Demokrasi Bileşenleri adına konuşan Melih Bağcı şu mesajları verdi:

 

1 MİLYON 683 BİN KİŞİ FİŞLENDİ, 300 KİŞİ İŞKENCEDE HAYATINI KAYBETTİ

Ülkenin yurtseverlerine, ilericilerine, işçi sınıfına, aydınlarına, sosyalistlerine karşı girişilen kanlı bir darbedir ve asla unutulmayacaktır. 12 Eylül darbesinde yüzlerce insan yaşamını yitirmiş, binlerce insan işkenceden geçmiş, on binlerce insan tutuklanmış, yüz binlerce insan büyük acılar çekmiştir.

□ □ □ □

▶ [Görevler]:
A – Alıntıya göre şu ifadelerin her biri doğru mu: (i) Melih Bağcı, Demokrasi Bileşenleri adına konuştu; (ii) 12 Eylül darbesinde binlerce insan yaşamını yitirdi; (iii) darbede on binlerce insan tutuklandı? Her biri için evet ya da hayır deyin ve kararı belirleyen sözleri alıntıdan aynen aktarın.
B – Alıntıda "1 MİLYON 683" sözlerinden "büyük acılar çekmiştir." sözlerine kadar uzanan bölümü hiç değiştirmeden verin.
Materyale gerek yoktur.

▶ [Verilen bilgiler]:
□ □ □ □

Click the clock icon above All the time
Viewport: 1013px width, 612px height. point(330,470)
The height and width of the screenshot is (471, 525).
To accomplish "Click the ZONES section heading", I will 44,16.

□ □ □ □

▶ [Yanıtlar]:
A –
(i) Evet: "Demokrasi Bileşenleri adına konuşan Melih Bağcı"
(ii) Hayır: "yüzlerce insan yaşamını yitirmiş"
(iii) Evet: "on binlerce insan tutuklanmış"

B –
1 MİLYON 683 BİN KİŞİ FİŞLENDİ, 300 KİŞİ İŞKENCEDE HAYATINI KAYBETTİ

Ülkenin yurtseverlerine, ilericilerine, işçi sınıfına, aydınlarına, sosyalistlerine karşı girişilen kanlı bir darbedir ve asla unutulmayacaktır. 12 Eylül darbesinde yüzlerce insan yaşamını yitirmiş, binlerce insan işkenceden geçmiş, on binlerce insan tutuklanmış, yüz binlerce insan büyük acılar çekmiştir.